Quick Start Guide for H200s

Introduction

The Research Computing team would like to share a general quick start guide on accessing the H200s on the Explorer HPC cluster. The H200s will be accessible for your jobs in the terminal in sbatch and srun sessions and on Open OnDemand in the gpu-short, gpu, and multigpu partitions.

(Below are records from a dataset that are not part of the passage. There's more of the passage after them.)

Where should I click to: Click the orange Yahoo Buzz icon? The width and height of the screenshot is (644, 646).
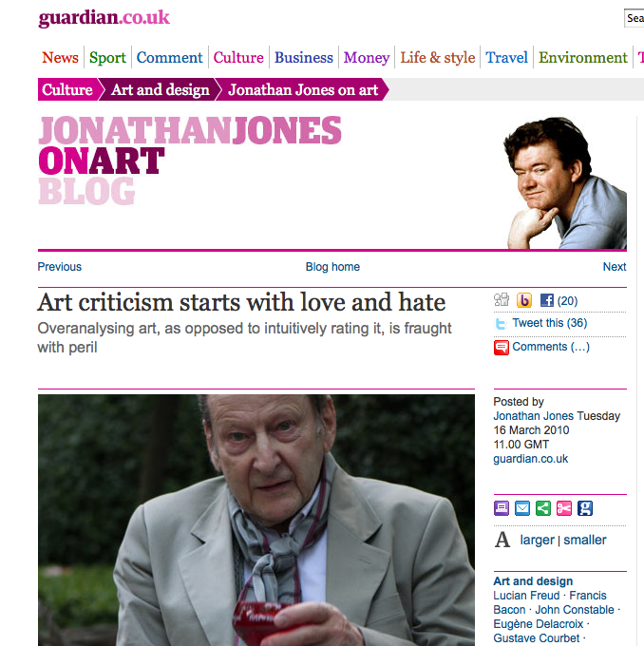coord(524,300)
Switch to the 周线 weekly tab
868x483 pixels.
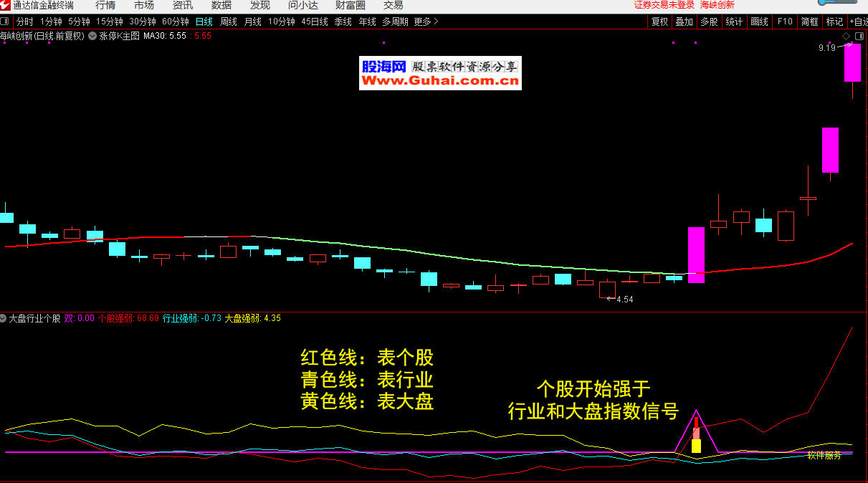point(228,21)
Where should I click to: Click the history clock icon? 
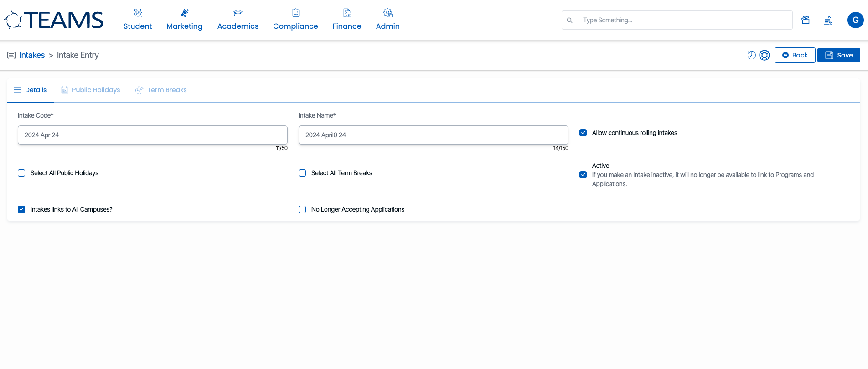[x=751, y=55]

We have documentation on utilizing GPU resources on the Explorer HPC cluster. Please see GPU Access. Only the gres flag will have to be changed in the submission.

Using H200s in srun

srun --partition=gpu --nodes=1 --pty --gres=gpu:h200:1 --ntasks=1 --mem=4GB --time=01:00:00 /bin/bash

This example is for an interactive session running on 1 node, with 1 CPU core and 4 GB of CPU memory for 1 hour with an H200 GPU.

Note

On the gpu partition, requesting more than 1 GPU (--gres=gpu:1) will cause your request to fail. Additionally, you cannot request all the CPUs on that GPU node, as those CPUs are reserved for other GPUs.

Using H200s in sbatch

#!/bin/bash
#SBATCH --partition=gpu
#SBATCH --nodes=1
#SBATCH --gres=gpu:h200:1
#SBATCH --time=01:00:00
#SBATCH --job-name=gpu_run
#SBATCH --mem=4GB
#SBATCH --ntasks=1
#SBATCH --output=myjob.%j.out
#SBATCH --error=myjob.%j.err

## <your code>

This example is for an sbatch job requesting 1 node, with 1 CPU core and 4 GB of CPU memory for 1 hour with an H200 GPU.

Note

Requesting a specific type of GPU could result in longer wait times, based on GPU availability at that time.

For use in Open OnDemand

In Open OnDemand, for the application you would like to launch, please select gpu-short, gpu, and multigpu from the partition drop down menu. Then from the GPU Type drop down menu, please select the h200 option.